To understate the point: this doesn’t feel good.
It does not follow, of course, that merely because Spadaro and Figueroa have this blind spot their critique does not land. Though it is a bad mistake to paint either liberal Catholics or conservative Catholics with too broad a brush, it is fair to say that many in the conservative Catholic/Evangelical ecumenical camp they criticize also see the world in dualistic ways that are at times quite hateful.
The attempts of Father James Martin to build a bridge to the LGBT community, for instance, have been met with an astonishing level of vitriol by many Catholics in this camp. I hesitate to use the word homophobia in most contexts, but it is difficult to avoid the word when Crisis Magazine bends over backwards to lambast even celibate LGBT Catholics who follow the Church’s teaching on sexuality.
Obama derangement syndrome, which has manifested itself in multiple ways in this camp, is also supported by a profoundly Manichean vision. Notre Dame’s inviting someone so (ostensibly) evil to give their 2009 commencement address, for instance, led many to conclude that the school had prostituted its Catholic identity. Obamacare is viewed as so horrendous that absolutely nothing good must be said about it, even if it likely resulted in fewer abortions. And if the polls are to be believed, an astonishingly high percentage of conservatives have come to the remarkable conclusion that Obama is a secret Muslim.
From where does such dualism and hatred come? I propose that it has two primary sources.
The first is pain. Many of the people who espouse this Manichean vision are filled with anger and even rage born of a deep pain. Something they hold to be foundational is being lampooned, threatened, or has already been taken from them. They are regularly subjected to stinging and even barbaric attacks on the most fundamental parts of who they are. In such a pained state it becomes that much easier to adopt a hateful “us/good vs. them/evil” way of being in the world.
Keeping this fact in the front of our minds is quite important. One of the first thoughts we should have when confronted with someone who lashes out with Manichean-style assumptions is that this person is likely in a great deal of pain. Starting here may soften our reaction and dial down polarization.
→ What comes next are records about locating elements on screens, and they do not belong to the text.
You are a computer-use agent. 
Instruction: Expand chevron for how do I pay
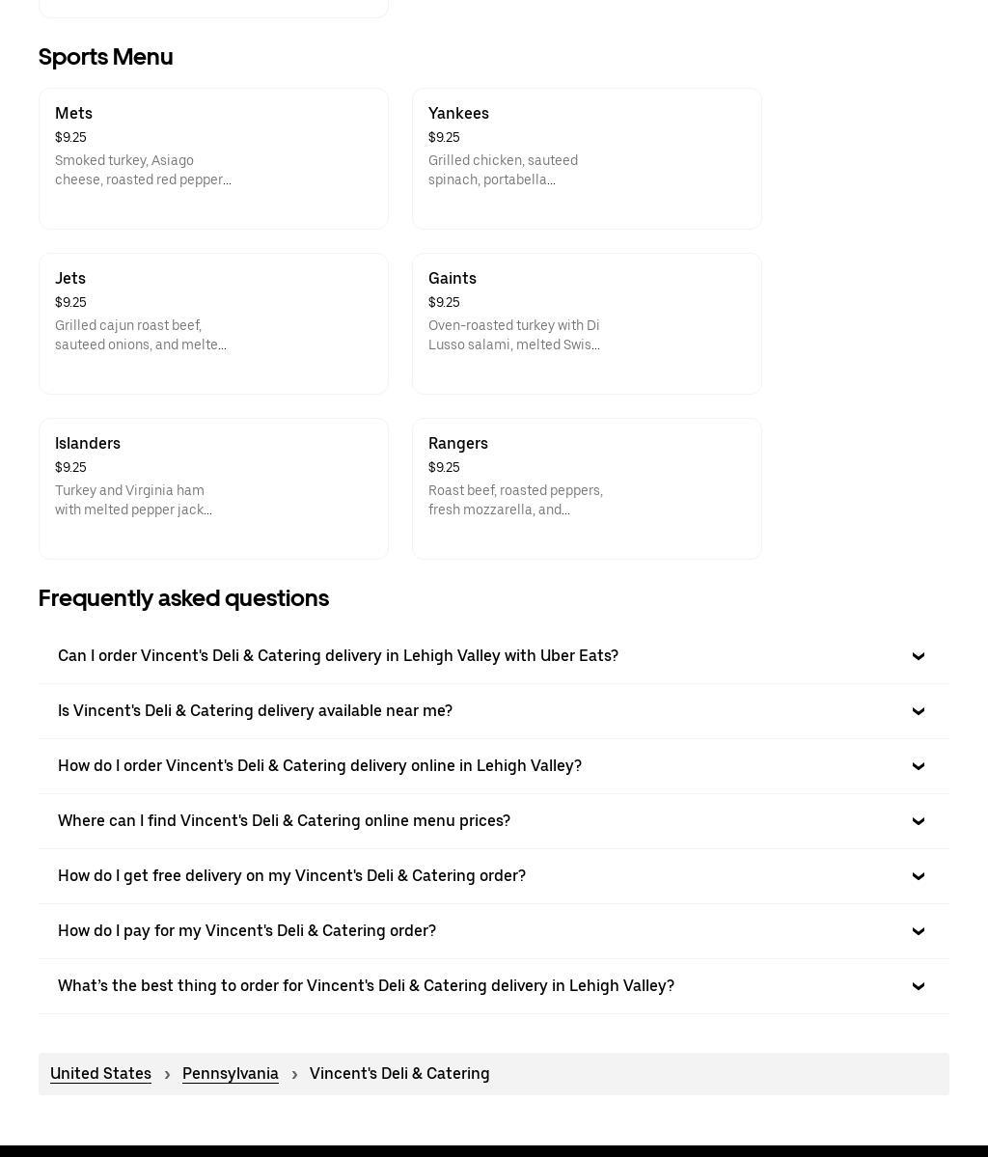tap(919, 931)
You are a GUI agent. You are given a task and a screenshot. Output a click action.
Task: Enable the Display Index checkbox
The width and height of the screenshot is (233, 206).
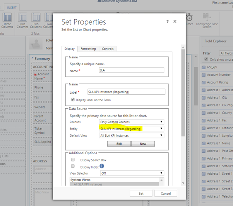73,166
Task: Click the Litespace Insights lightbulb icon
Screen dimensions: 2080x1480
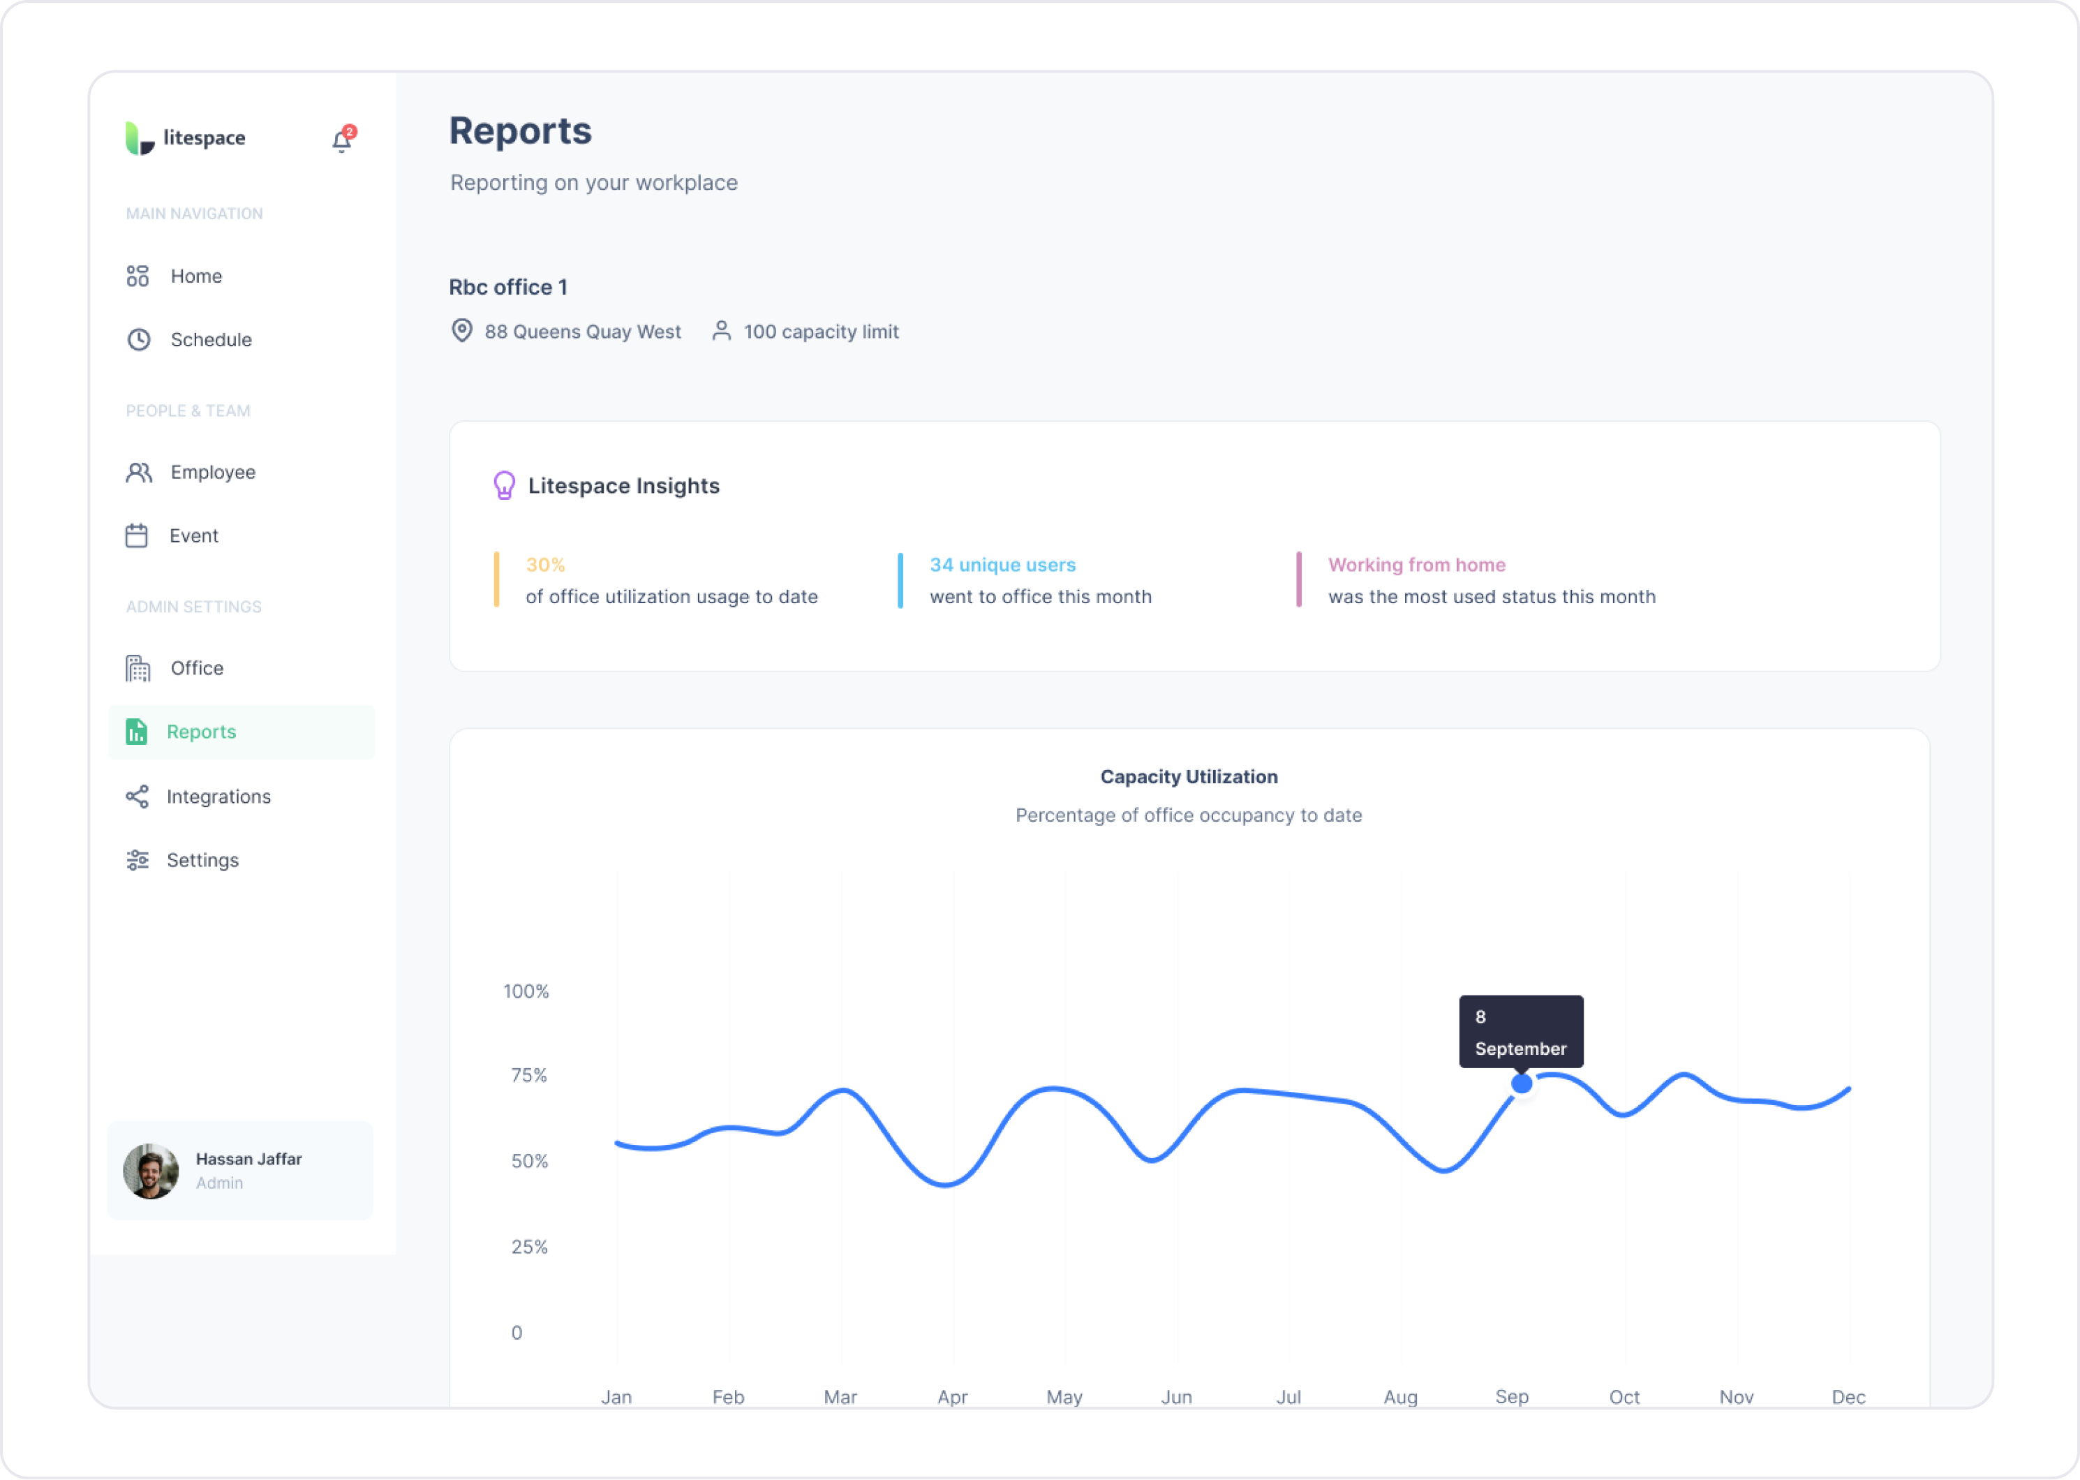Action: pyautogui.click(x=504, y=486)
The second source is the inherent dualism present in a liberal/conservative secular vision of politics. Instead of seeing our common baptism and tradition as the primary ties that bind, many Catholics have idolatrously made either liberal or conservative politics their foundational source of concern. Their identity, at its very foundation, is therefore bound up by opposition to “the other side” of this lazy political binary. What could “that side” be but hateful and evil?
Keeping this in the front of our minds is also quite important. Any time we can marshal the resources of the tradition in resisting the idols present in adherence to left/right secular politics, we ought to do so. Happily, authentic engagement with the tradition naturally pushes in precisely this direction.
Perhaps being aware of and working to mitigate these two sources of the problem can lead us to the most important practice of all: actual charitable engagement with those with whom we have profound disagreements. Engagement which involves getting to know them personally and authentically listening to their actual views. Engagement which refuses to put them into easily dismissible boxes.
It is through this kind of genuine engagement that we will discover the antidote to the Manichean poison which has so profoundly damaged the Body of Christ.
Let’s get it going.
Charles C. Camosy is Associate Professor of Theological and Social Ethics at Fordham Univeristy and co-editor of Polarization in the U.S. Catholic Church.